Lancement de la 32e saison de la LNI – Haïti et (re)nouveau… toit!
Par Nicolas Gendron • 1 mars 2010 à 3:43Bon an mal an, la Ligue Nationale d’Improvisation (depuis longtemps connue sous son acronyme de LNI) réjouit des hordes de fans de ses délires langagiers, de ses joutes théâtrales très physiques et de ses festins d’imaginaire! Sa 32e saison, qui a pris son envol le 15 février dernier, ne fera pas exception. D’abord, parce que l’institution culturelle qu’est la LNI s’est vue contrainte de se trouver un nouveau toit, le Medley ayant annoncé sa fermeture, et que le déménagement au Club Soda, s’il a semblé quelque peu déstabilisé les troupes, promet une ambiance plus intime, donc peut-être encore plus électrique. Ensuite, parce que ce lancement a eu lieu sous le signe de la solidarité, alors que Luc Senay a invité la foule à donner aux victimes haïtiennes du récent séisme (depuis, le Chili a vécu une horreur similaire!), par le biais des représentants de la Croix-Rouge présents ce soir-là : il faut dire que Senay et sa consœur Édith Cochrane ont contribué à la mise sur pied d’une ligue d’improvisation en Haïti il y a quelque temps, et on a d’ailleurs pu être témoin de ces balbutiements improvisés et touchants par le biais d’un court vidéo (ce que permettent les installations du Club Soda, intéressante nouveauté). Enfin, parce que l’alignement des équipes laisse entrevoir des recrues talentueuses et des vétérans qui ne s’en laissent pas imposer.

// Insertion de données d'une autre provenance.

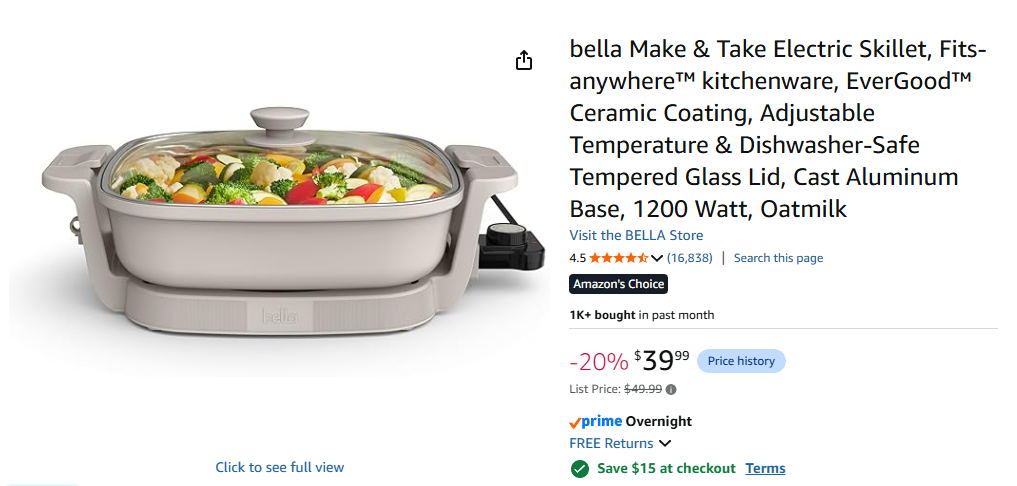Screen dimensions: 1017x486
Task: Click the green checkmark coupon icon
Action: (579, 468)
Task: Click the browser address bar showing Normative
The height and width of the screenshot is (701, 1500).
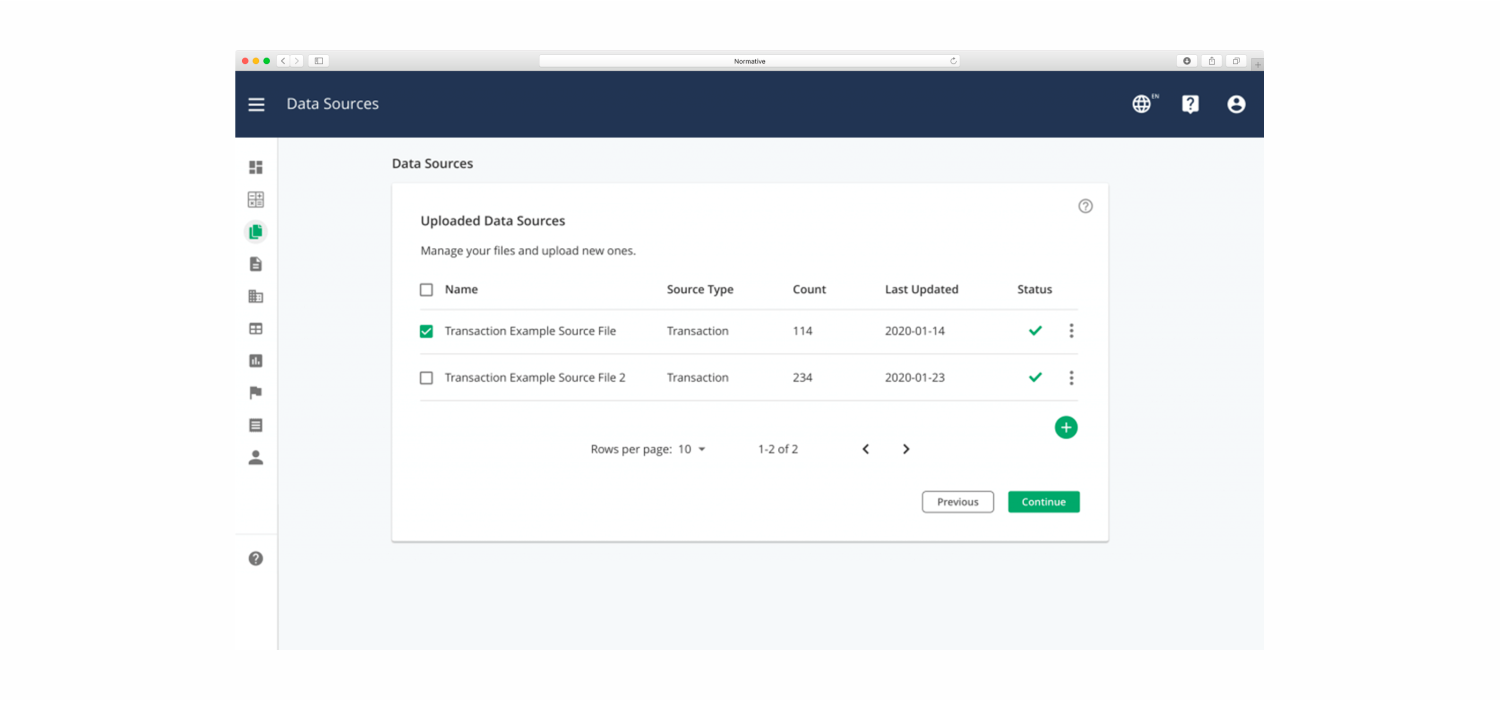Action: click(x=750, y=61)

La soirée a démarré par un montage éloquent des moments marquants de la Ligue (on sent donc que cette nouveauté de la vidéo saura être exploitée régulièrement), des fantasmes pas si irréalistes de Robert Gravel à la fameuse citation de Michel Rivard adressée aux adolescents : « Lâchez la drogue et improvisez! » Une belle façon de rappeler tout le bagage d’un sport théâtral qui semble toujours en plein essor; du moins, c’est ce qu’on pourra vérifier lors des premiers États généraux de l’improvisation théâtrale, qui auront lieu à l’UQÀM du 25 au 27 mars 2010, avec la participation notoire de Robert Lepage. Un événement d’envergure, donc, présenté par le Théâtre de la LNI.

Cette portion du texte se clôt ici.